Figure 1. SEM, TEM graphs and DLS size distributions of (a,d,g) the synthesized Fe3O4, (b,e,h) Fe3O4@PDA, and (c,f,i) Fe3O4@PDA@ZIF-90 nanoparticles (inset: photographs of the nanoparticles dispersed in water) .
On the other hand, the powder XRD patterns and FTIR spectra were also used to further confirm the construction of Fe3O4@PDA@ZIF-90 nanoparticles. As illustrated in the XRD patterns ()), the peaks of Fe3O4 observed at 2θ = 30.7°, 36.0°, 43.5°, 54.0°, 58.0°, and 63.4° were assigned to the (220), (311), (400), (422), (511), and (440) planes (JCPDS Card No. 19–0629). The characteristic peaks of Fe3O4@PDA nanoparticles were same as Fe3O4 nanoparticles due to the amorphous PDA structure, suggesting that the coating process of PDA layer did not influence the original crystallinity of Fe3O4 nanoparticles. After the growth of ZIF-90 on Fe3O4@PDA nanoparticles, the additional characteristic peaks at 2θ = 10.5°, 12.9°, 14.9°, 16.6°, 18.0°, 22.3°, 24.5°, 26.8°, 29.8°, 30.6°, and 32.5° were correspond to the (200), (112), (022), (013), (222), (114), (223), (134), (044), (244), and (235) planes of crystalline ZIF-90. Both of the emergence of the characteristic peaks of ZIF-90 and the weakness of the characteristic peaks of Fe3O4 indicated the successful growth of ZIF-90 on Fe3O4@PDA nanoparticle. In FTIR spectra ()), stretching vibration at 580 cm−1 was assigned to the Fe-O bonds in Fe3O4 nanoparticles. After polymerization of dopamine on Fe3O4 nanoparticle, one more peak at 1290 cm−1 was related to the C-O and C-N stretching vibration on PDA layer. The vibrations at 1680 cm−1 (C = O), 1350 ~ 1500 cm−1 (imidazole ring), 1171 and 958 cm−1 (C-N) were the special bonds of ZIF-90, and thereby confirmed the growth of ZIF-90 on the nanoparticles.
Figure 2. (a) Powder XRD patterns and (b) FTIR spectra of different nanoparticles.
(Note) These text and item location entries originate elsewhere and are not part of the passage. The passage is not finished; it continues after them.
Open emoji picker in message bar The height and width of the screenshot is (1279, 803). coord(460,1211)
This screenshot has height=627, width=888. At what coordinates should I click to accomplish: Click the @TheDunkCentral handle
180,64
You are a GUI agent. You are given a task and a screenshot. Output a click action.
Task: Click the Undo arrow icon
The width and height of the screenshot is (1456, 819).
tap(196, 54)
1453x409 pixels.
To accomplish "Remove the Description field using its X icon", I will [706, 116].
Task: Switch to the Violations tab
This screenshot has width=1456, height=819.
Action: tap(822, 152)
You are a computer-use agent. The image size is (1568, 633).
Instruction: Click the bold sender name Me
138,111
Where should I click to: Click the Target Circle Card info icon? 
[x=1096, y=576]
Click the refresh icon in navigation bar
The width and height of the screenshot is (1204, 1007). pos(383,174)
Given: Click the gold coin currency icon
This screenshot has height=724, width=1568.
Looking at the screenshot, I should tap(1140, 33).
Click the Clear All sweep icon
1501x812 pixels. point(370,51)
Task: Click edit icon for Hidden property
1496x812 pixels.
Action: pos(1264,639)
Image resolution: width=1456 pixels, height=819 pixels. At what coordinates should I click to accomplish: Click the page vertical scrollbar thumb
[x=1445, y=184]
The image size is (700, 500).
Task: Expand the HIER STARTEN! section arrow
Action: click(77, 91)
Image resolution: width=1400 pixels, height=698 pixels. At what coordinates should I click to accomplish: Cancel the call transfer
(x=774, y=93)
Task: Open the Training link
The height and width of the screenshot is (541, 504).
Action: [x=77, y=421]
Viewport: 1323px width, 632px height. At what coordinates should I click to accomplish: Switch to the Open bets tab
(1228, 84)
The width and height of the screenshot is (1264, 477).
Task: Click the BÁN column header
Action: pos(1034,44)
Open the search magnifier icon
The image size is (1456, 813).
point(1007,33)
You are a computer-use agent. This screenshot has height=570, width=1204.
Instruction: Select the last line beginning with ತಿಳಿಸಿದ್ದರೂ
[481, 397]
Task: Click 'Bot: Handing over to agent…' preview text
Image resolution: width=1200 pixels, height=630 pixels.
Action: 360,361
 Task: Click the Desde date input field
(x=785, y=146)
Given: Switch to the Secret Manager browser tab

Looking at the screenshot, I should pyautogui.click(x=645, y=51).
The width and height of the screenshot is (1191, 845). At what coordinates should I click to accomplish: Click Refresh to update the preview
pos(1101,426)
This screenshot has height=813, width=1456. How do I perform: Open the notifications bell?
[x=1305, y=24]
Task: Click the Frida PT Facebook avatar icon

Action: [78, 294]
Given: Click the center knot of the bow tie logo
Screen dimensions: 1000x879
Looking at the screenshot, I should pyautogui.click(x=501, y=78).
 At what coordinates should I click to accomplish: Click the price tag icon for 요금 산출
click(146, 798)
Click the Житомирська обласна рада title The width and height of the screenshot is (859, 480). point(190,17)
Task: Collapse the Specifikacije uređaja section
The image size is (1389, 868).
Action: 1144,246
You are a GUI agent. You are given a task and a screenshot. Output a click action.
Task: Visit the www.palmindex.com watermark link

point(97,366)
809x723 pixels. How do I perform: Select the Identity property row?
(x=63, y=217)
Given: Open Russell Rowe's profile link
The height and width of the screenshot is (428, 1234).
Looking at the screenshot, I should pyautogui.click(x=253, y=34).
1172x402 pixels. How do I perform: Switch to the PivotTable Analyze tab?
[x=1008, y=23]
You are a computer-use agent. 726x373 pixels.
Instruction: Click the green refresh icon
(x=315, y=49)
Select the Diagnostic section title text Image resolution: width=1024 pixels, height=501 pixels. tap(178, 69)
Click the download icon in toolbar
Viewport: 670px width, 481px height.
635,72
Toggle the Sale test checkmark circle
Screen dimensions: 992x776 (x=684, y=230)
TGA was carried out to further characterize different nanoparticles (). Before 200°C, the weight loss was the result of the ejection of the moisture. Compared with Fe3O4 nanoparticles, Fe3O4@PDA nanoparticles had significant weight loss starting at around 300°C owing to the decomposition of PDA. More weight loss of Fe3O4@PDA@ZIF-90 nanoparticles was observed in the range from 300 to 570°C, indicating the existence of ZIF-90 and its desirable thermal stability. On the basis of the weightlessness ratio, the mass ratios of Fe3O4, PDA, and ZIF-90 ingredients in the nanocomposites were calculated to be 44.4%, 19.7%, and 35.9%, respectively.
Figure 3. TGA of Fe3O4, Fe3O4@PDA, Fe3O4@PDA@ZIF-90, and Fe3O4@PDA@ZIF-90/DOX nanoparticles.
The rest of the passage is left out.